Finding the Most Volatile Stocks
Volatility in the stock market brings efficiency to trading activities. Why is that so? Well, such stocks offer a high potential of profitable operations. Many investors are faced with such a question: how to find highly volatile stocks?
There are some industries like technology, healthcare, and energy that lead the market. Still, the list of alternatives is pretty big to consider using online resources that will show the right direction by providing the most credible information on volatile stocks worth investing in.
Consider using Stock Fetcher, which is a great tool that will deal with filtering stocks with high volatility and allow its users to spot the ones they’re looking for.

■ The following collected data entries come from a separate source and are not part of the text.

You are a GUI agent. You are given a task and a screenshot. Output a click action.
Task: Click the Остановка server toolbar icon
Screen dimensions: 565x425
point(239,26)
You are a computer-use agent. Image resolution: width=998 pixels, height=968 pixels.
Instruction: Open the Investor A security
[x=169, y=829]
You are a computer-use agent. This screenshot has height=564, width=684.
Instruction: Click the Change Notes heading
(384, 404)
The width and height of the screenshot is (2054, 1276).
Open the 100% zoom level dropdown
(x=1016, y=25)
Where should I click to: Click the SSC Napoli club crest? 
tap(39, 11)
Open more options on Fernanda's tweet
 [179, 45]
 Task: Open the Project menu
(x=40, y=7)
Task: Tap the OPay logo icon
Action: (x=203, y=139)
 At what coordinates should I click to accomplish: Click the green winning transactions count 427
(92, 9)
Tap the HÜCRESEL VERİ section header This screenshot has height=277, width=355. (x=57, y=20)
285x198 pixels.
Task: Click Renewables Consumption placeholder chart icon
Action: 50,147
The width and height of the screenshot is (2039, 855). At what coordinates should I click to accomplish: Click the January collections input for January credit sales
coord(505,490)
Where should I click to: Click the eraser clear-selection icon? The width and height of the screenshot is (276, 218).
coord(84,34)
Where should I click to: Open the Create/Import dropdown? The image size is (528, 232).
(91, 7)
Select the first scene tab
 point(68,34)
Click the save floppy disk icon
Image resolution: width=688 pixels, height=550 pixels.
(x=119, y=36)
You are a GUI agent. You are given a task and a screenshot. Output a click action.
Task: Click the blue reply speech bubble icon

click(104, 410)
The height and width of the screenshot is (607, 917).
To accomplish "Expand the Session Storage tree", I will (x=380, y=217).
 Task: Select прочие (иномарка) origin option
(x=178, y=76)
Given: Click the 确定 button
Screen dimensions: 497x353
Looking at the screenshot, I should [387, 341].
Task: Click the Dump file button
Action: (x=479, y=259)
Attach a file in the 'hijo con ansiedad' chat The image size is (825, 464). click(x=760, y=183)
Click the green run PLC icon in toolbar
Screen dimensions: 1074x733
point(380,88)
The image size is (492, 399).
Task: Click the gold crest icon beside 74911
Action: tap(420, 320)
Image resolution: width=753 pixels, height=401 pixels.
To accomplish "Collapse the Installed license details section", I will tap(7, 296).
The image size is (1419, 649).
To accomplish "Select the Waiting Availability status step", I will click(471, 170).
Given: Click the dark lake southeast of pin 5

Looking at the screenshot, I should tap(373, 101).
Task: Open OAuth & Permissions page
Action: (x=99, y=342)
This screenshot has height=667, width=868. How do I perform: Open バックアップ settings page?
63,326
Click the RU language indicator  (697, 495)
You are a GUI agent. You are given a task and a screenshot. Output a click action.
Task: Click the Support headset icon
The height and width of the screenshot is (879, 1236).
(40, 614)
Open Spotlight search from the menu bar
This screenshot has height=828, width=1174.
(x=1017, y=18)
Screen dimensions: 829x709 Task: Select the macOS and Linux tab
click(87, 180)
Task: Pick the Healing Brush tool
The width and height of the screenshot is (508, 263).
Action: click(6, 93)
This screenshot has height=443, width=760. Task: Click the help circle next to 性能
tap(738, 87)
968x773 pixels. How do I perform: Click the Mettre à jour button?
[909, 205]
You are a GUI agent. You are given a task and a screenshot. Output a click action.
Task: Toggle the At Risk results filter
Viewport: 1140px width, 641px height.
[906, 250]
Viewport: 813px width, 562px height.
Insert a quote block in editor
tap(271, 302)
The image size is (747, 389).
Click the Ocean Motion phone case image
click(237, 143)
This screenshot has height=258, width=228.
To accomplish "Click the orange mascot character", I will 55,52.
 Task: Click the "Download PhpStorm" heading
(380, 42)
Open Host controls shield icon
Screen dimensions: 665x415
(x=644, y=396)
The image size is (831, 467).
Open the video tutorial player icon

An important thing for day traders is that this stock screener can be integrated with the continued technical analysis as a result of the filters being based on crossovers.
One of the best aspects of this platform is that the provided results are descriptive enough for investors not to continue the research on other platforms. The results are presented as user-friendly miniature charts synchronized with the technical indicators that are used on the screen. The received results can be easily exported to Excel.
Why Should You Use Stock Fetcher?
- Affordable stock screener;
- Almost 200 technical indicators available;
- Interactive and user-friendly interface;
- Possibility to track a particular stock over a long period of time.
Investors who stand for in-depth research options should consider using a free version of Finviz (financial visualization) where the most volatile stocks can be displayed. The screener tool can be used to sort out the results for total market value, volume, and production rates. Finding the stocks that match your specified requirements isn’t challenging once you narrow the search. Its operating parameters are pretty impressive too. Users can hover over any stock and have its chart pop up demonstrated on a screen.
It’s also possible to view the heat maps section that introduces one of the leading representations on the platform. That’s a great tool for measuring the general situation on the market and spot the companies with the best and the worst performance.
Why Should You Use Finviz?
- Fast results;
- User-friendly interface;
- Top newsfeed;
- Insightful heat maps;
Read more: Where to Invest $1,000 in the Stock Market
Trading Volatile Stocks
According to a buy-and-hold strategy, investors who hold their stocks for years make more money. Long-term investing is where you need to do your homework to be 100% sure that this is the case where you can just relax and wait since the market is driven by companies’ fundamentals. If you were lucky to find a company with solid gains and a promising future, it wouldn’t be affected by any short-term fluctuations. What's interesting is that volatility can be a great signal to step forward and invest in the company with a long-term or a short-term perspective. It all comes down to your personal expectations, experience, and vision.
Long-term investing is where you need to do your homework to be 100% sure that this is the case where you can just relax and wait since the market is driven by companies’ fundamentals.
Being aware of the potential risks during volatile periods is crucial. If you’re confident in your strategy, then the choice to invest can bring great results. The important point to remember is that staying on top of things during a spike in volatility is crucial since it can measurably impact your trade. Fluctuating stocks can become both the winning ones and the losing ones.